-- Begin --

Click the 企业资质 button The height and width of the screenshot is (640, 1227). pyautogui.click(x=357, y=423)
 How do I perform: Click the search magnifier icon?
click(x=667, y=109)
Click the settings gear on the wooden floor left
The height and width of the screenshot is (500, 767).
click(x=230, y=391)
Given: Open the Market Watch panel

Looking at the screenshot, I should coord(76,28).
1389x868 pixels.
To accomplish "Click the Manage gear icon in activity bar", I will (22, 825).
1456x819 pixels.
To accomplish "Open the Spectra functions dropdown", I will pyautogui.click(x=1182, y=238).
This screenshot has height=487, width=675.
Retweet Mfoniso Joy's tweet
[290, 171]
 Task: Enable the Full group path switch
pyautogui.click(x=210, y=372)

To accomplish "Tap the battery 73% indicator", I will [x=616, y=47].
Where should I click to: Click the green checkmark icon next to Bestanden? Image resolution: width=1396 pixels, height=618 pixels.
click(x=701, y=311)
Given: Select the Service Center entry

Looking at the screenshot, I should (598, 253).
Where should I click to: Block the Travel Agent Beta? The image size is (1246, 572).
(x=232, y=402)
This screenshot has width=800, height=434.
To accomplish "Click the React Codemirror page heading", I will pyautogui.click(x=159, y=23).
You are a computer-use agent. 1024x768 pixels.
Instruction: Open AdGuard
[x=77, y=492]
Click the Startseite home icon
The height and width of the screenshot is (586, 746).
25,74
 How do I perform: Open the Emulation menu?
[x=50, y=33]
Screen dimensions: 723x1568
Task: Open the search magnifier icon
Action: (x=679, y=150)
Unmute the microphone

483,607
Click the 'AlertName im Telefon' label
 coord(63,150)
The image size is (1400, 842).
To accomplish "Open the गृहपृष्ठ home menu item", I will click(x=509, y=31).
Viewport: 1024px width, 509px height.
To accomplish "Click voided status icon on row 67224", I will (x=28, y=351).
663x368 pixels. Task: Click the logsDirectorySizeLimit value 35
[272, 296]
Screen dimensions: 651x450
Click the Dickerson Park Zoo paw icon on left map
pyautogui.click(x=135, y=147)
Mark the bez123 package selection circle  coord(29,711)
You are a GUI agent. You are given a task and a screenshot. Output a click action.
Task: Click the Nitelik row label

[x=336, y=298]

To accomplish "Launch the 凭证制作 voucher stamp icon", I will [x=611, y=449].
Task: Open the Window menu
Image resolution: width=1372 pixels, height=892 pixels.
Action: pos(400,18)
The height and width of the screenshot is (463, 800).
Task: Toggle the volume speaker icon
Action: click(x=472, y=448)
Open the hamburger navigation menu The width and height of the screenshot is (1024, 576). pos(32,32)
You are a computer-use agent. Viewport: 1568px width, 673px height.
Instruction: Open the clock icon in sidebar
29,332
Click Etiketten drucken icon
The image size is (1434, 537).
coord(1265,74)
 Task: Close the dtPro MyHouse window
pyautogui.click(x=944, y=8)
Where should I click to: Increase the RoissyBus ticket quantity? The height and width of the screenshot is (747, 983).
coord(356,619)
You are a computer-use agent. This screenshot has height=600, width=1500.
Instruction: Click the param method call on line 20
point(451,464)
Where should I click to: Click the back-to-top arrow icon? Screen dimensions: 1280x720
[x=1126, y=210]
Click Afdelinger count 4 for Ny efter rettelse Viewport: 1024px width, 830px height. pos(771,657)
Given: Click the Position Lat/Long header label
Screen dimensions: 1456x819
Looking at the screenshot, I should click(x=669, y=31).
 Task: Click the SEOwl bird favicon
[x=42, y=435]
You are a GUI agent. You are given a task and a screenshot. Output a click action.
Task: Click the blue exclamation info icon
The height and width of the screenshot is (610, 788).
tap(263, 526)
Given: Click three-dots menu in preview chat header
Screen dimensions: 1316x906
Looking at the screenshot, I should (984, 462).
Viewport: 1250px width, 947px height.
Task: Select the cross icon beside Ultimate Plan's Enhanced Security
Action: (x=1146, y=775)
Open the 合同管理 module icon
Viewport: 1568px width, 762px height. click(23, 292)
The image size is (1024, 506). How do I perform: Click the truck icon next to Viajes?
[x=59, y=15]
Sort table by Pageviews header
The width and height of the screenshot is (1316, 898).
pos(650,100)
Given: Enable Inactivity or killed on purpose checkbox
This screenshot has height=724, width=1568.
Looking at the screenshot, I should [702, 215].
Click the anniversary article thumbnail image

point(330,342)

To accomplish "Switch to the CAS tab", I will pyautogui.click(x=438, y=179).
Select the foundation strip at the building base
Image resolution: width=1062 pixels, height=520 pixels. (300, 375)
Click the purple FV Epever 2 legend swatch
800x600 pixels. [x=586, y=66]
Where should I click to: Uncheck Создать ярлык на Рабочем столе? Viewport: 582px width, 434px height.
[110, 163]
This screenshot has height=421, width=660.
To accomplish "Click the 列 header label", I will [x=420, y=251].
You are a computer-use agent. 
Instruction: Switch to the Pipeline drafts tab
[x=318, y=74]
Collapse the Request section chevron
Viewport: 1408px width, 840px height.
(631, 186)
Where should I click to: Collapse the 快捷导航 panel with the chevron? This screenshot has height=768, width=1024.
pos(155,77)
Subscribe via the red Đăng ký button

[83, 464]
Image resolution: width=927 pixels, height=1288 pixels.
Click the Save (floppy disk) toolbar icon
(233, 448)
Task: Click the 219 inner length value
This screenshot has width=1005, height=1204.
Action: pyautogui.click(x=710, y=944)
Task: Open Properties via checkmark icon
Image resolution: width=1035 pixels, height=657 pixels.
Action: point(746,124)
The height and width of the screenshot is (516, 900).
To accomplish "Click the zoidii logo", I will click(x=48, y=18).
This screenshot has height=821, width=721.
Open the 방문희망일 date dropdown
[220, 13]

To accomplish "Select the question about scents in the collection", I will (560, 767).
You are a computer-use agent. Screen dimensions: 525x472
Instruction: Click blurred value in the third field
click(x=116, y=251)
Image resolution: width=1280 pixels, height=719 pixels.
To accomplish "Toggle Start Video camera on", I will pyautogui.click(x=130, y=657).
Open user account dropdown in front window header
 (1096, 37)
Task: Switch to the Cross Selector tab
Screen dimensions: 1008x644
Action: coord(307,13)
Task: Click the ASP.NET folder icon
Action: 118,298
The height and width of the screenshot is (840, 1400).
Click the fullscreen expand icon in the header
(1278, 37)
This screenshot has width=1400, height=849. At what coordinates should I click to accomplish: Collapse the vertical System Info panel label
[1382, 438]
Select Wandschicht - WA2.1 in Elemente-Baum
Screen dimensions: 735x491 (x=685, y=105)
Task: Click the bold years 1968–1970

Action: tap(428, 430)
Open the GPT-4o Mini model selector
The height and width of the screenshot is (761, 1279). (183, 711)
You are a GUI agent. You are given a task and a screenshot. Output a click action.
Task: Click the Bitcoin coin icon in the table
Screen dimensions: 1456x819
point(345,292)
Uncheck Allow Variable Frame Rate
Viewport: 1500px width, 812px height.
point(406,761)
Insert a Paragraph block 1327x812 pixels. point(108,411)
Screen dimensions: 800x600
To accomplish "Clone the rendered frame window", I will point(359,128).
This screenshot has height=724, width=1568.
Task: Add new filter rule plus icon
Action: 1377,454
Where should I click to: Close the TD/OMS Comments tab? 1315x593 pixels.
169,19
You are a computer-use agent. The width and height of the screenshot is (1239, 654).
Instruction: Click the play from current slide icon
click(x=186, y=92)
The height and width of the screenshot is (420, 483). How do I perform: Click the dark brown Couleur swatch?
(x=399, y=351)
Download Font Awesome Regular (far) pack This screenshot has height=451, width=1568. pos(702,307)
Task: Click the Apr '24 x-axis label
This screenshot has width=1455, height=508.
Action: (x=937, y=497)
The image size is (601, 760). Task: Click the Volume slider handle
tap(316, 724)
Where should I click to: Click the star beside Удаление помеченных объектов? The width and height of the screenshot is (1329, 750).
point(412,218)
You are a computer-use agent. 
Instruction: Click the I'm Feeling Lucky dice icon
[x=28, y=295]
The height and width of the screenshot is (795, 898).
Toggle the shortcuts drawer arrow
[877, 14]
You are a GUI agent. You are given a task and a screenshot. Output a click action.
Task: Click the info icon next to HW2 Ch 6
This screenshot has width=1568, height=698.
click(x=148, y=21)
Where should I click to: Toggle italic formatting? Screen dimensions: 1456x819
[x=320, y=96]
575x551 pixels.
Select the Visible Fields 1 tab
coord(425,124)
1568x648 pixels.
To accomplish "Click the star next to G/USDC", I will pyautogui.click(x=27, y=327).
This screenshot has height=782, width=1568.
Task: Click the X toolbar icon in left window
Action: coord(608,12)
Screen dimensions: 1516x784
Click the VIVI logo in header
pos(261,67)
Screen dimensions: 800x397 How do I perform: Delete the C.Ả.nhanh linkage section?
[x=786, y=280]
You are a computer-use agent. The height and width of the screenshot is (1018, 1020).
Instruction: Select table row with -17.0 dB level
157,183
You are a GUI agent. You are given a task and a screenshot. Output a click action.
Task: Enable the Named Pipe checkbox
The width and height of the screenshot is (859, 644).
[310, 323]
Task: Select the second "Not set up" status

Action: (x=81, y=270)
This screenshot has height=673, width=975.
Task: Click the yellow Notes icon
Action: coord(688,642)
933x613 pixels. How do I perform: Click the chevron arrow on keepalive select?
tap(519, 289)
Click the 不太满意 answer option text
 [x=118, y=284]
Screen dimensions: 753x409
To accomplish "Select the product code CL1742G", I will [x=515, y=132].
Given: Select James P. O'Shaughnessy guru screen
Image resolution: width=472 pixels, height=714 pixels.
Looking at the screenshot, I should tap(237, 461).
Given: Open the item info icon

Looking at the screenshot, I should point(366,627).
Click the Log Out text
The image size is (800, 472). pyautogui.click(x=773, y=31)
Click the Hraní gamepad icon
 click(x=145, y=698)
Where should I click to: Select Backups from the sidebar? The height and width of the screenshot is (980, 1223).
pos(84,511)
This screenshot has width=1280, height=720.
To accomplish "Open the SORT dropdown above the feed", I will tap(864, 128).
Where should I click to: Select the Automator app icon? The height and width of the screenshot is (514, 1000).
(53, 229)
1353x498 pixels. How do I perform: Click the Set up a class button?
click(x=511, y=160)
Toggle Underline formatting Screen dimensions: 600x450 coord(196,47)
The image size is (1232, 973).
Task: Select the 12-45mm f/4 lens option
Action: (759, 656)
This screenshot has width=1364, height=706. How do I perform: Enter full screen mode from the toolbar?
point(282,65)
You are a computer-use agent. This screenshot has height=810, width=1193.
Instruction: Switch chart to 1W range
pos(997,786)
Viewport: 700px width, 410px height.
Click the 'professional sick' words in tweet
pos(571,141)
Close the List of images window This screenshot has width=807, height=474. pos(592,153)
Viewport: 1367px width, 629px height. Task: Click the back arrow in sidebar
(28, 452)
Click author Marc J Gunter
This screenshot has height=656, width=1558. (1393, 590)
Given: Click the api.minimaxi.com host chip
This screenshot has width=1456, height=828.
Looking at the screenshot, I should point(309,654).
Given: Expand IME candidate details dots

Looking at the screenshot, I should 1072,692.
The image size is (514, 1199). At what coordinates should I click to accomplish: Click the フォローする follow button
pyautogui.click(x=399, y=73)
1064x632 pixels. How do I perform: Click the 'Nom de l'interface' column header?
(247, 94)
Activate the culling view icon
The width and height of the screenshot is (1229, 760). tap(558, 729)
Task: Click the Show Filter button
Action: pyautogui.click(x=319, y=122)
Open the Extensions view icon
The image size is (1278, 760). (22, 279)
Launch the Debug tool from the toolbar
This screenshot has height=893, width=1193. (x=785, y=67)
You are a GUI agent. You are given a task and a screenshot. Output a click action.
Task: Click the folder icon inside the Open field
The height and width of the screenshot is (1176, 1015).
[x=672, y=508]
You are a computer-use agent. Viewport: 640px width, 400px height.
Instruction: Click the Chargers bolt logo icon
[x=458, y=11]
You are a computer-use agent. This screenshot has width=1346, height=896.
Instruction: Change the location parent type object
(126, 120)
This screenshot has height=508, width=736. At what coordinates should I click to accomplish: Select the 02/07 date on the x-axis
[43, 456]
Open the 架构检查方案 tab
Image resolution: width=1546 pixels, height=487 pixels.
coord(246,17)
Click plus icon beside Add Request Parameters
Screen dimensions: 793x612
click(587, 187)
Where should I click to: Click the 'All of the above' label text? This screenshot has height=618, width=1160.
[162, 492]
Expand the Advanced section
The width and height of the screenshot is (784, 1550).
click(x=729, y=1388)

-- End --

Please reproduce word for word the lines of the records above, starting at the line containing "Given: Select James" and ending at the line containing "The image size is (800, 472).".

Given: Select James P. O'Shaughnessy guru screen
Image resolution: width=472 pixels, height=714 pixels.
Looking at the screenshot, I should tap(237, 461).
Given: Open the item info icon

Looking at the screenshot, I should point(366,627).
Click the Log Out text
The image size is (800, 472). pyautogui.click(x=773, y=31)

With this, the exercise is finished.